*Obligación de Congreso, partidos y Gobierno
*Impresentable llegar al 2026 con estas falencias
Terminada la campaña para los comicios regionales y locales, definidos ya el nuevo mapa político y comenzando el empalme entre mandatarios salientes y entrantes, es necesario que el país derive lecciones aprendidas de la que fue, sin duda, una de las contiendas proselitistas más controvertidas en los últimos años.
En primer lugar, resulta innegable que la competencia por los ejecutivos y legislativos territoriales estuvo marcada por la violencia e intimidación a los candidatos y los partidos, un flagelo que, sin embargo, no se puede considerar aislado o coyuntural, como tampoco caer en la ingenuidad de creer que terminada la campaña ese pico delincuencial desaparece automáticamente. Lo cierto es que los ataques con móvil político fueron un flanco más de una situación de inseguridad y desorden público creciente desde hace más de un año en muchos departamentos y municipios.
Por lo mismo, debe llamar a la profunda reflexión lo ocurrido en los meses recientes. No tiene presentación alguna que las denuncias de los entes de control, gobernadores, alcaldes y otras instancias sobre violencia electoral terminaran siendo subdimensionadas por el Gobierno nacional e incluso catalogadas de tener una motivación política. Esta fue una circunstancia muy preocupante y desinstitucionalizadora que evidencia los límites lesivos a los que está llegando la polarización política. Demorar la revisión seria y objetiva del impacto en la seguridad urbana y rural de los territorios que está teniendo la traumática implementación de la estrategia de “paz total”, solo lleva a una mayor victimización de una población civil en la que crece la percepción de que a la Fuerza Pública se le están imponiendo peligrosas restricciones en su operatividad y ello permite a los criminales andar a sus anchas.

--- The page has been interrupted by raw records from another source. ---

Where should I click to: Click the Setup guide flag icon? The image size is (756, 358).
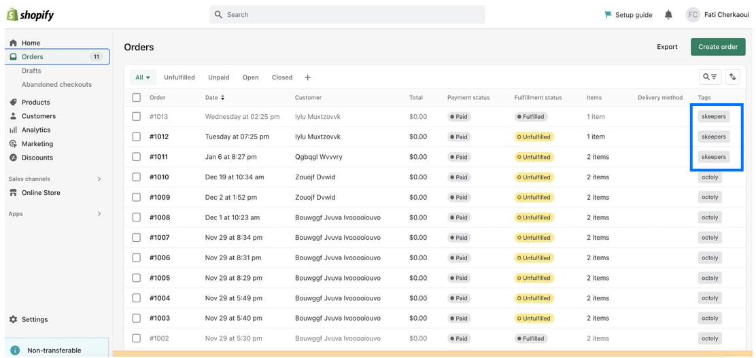[608, 14]
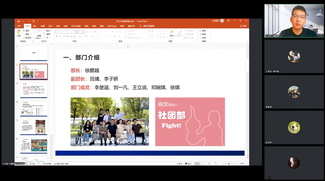The width and height of the screenshot is (325, 181).
Task: Click the Find (查找) icon
Action: coord(202,31)
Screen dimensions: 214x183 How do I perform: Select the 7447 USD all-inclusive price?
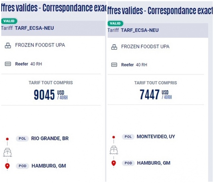(x=150, y=95)
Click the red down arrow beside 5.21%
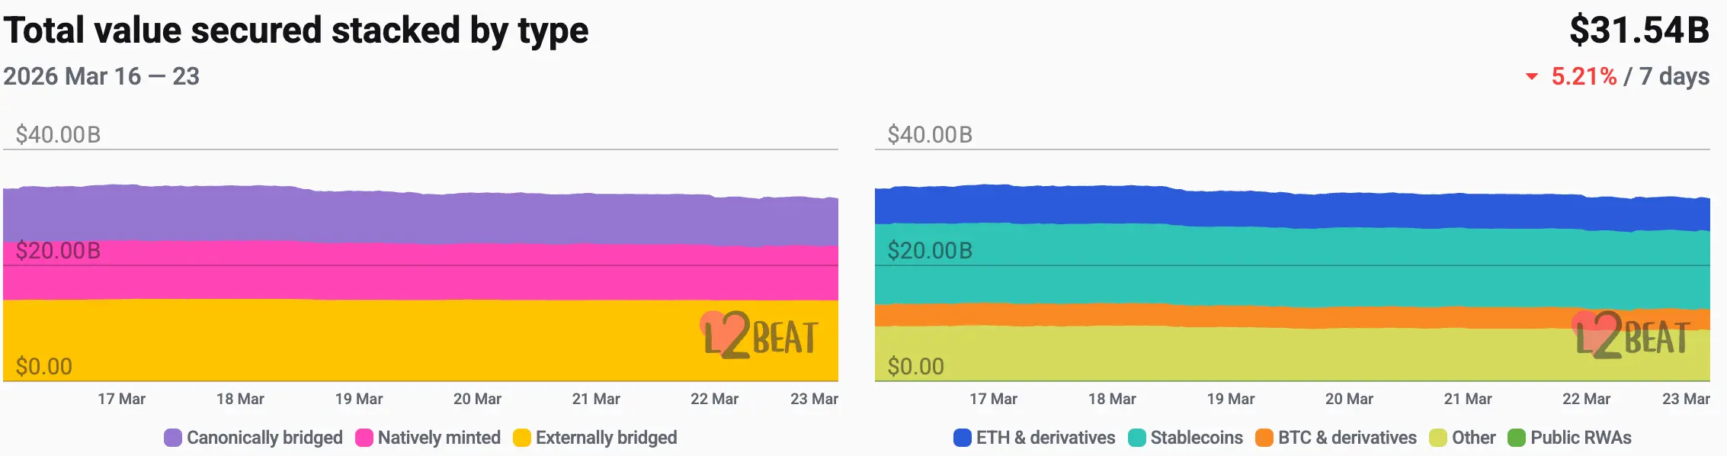The image size is (1727, 456). [x=1532, y=77]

En segundo término, como lo hemos advertido en estas páginas, no se recuerda otra campaña proselitista en la que la legislación electoral vigente haya dejado tan patente su limitada eficacia y capacidad para fijar y hacer cumplir las reglas del juego que garanticen una competencia política transparente. El que se hubiera llegado al borde de las urnas con muchas impugnaciones de candidaturas sin resolver, o el que a última hora se pusiera sobre la mesa por parte del Gobierno una improvisada medida de pago de recompensas por denunciar compra de votos, son apenas dos de las máculas con que cerró esta etapa proselitista. Y qué decir de los informes de esta semana en torno a que apenas una porción mínima de candidatos reportó sus fuentes de financiación, pese a ser una obligación legal.

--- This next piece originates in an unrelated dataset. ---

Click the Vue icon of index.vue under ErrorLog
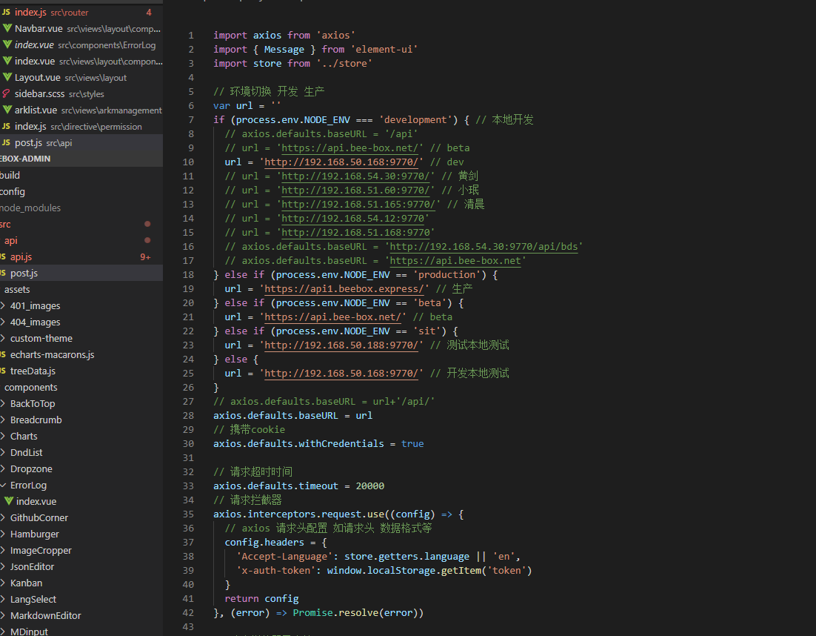The image size is (816, 636). click(9, 502)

Ya en un plano más estructural, es incontrovertible que la legislación electoral en Colombia, que se supone destinada a fortalecer los partidos y su identidad programática, tiene múltiples vacíos. La explosión de colectividades con personería jurídica no contuvo el alud de candidatos por firmas, un mecanismo que se ha desfigurado gravemente frente a la intención inicial de ser un instrumento para propuestas nuevas e independientes. Incluso, la extensión del coalicionismo como táctica electoral, mas no de coherencia ideológica, hace difícil descifrar el nuevo mapa político, pues muchas gobernaciones y alcaldías son contabilizadas por varios partidos y movimientos al tiempo.
Tampoco se puede considerar ‘normal’ la gran cantidad de tarjetones no marcados o de votos inválidos registrados en la jornada del domingo. Igualmente, es imposible seguir aplazando el debate en torno a darle más fuerza decisiva al voto en blanco, uno de los protagonistas en las urnas. A todo lo anterior habría que sumar los viejos y nuevos métodos de ‘guerra sucia’ proselitista, como las conocidas ‘bodegas’ digitales contratadas para atacar y difamar, la circulación de encuestas fraudulentas o incluso la utilización de herramientas de Inteligencia Artificial para desacreditar a los rivales…

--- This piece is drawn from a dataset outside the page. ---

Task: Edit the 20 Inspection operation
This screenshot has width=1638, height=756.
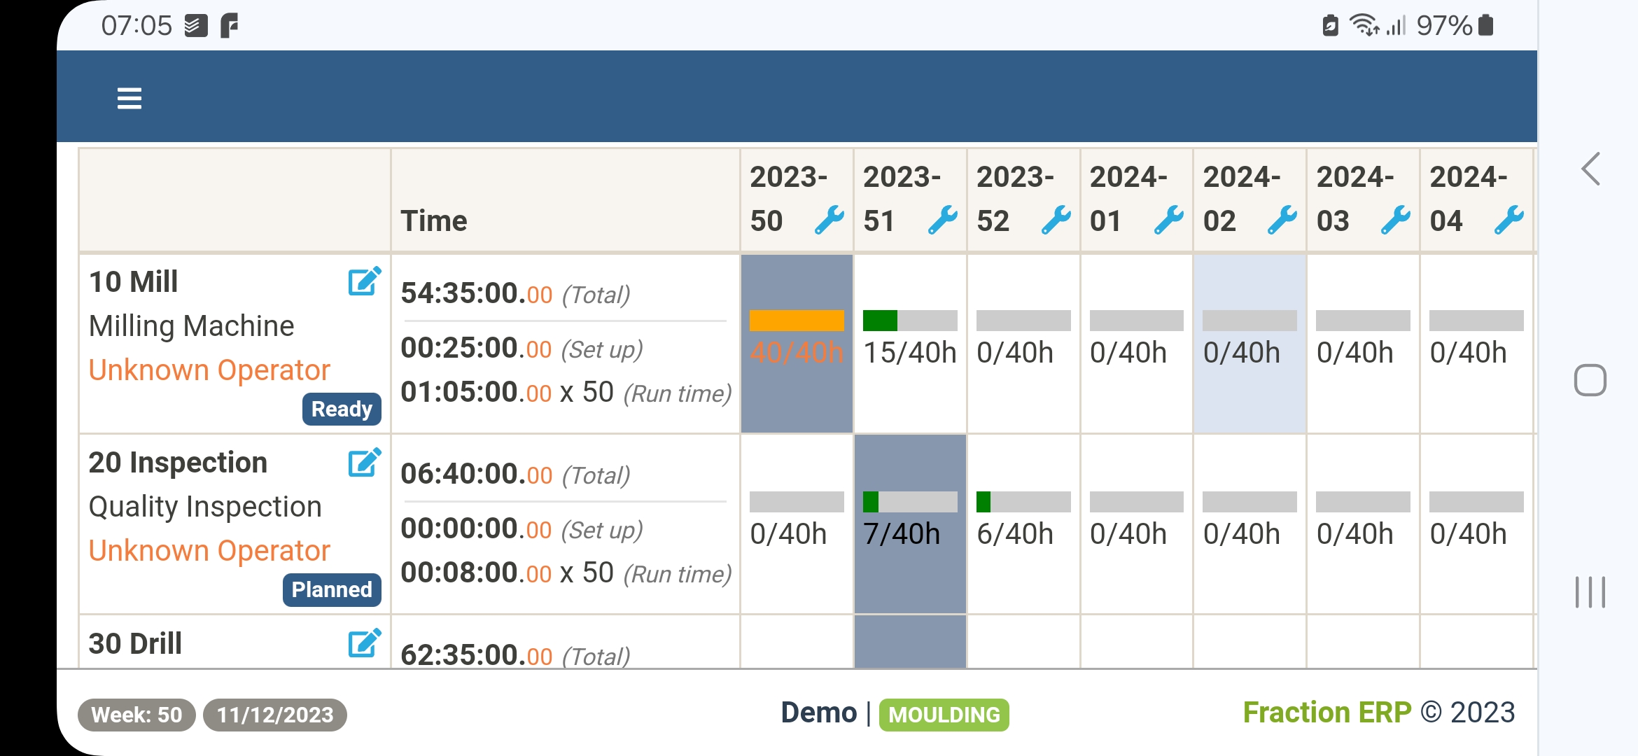Action: point(364,462)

Siendo claro que la reforma al Código Electoral que está bajo estudio previo de la Corte Constitucional no soluciona de fondo muchas de las falencias advertidas, y entrando el país en una tregua proselitista hasta el primer trimestre del 2026, le corresponde al Congreso, los partidos, la organización electoral, las altas cortes y al propio Gobierno abocar, de una vez por todas, un debate profundo y definitivo sobre la reforma política y electoral que necesita el país. Está sobrediagnosticado que la actual legislación es arcaica y poco eficaz, lesionando no solo la institucionalidad, sino la propia legitimidad democrática. No tendría presentación que se llegue a la próxima contienda parlamentaria y presidencial sometidos a una normatividad precaria y disfuncional como la vigente. Las tres ramas del poder público tienen la palabra. Ojalá estén a la altura del reto.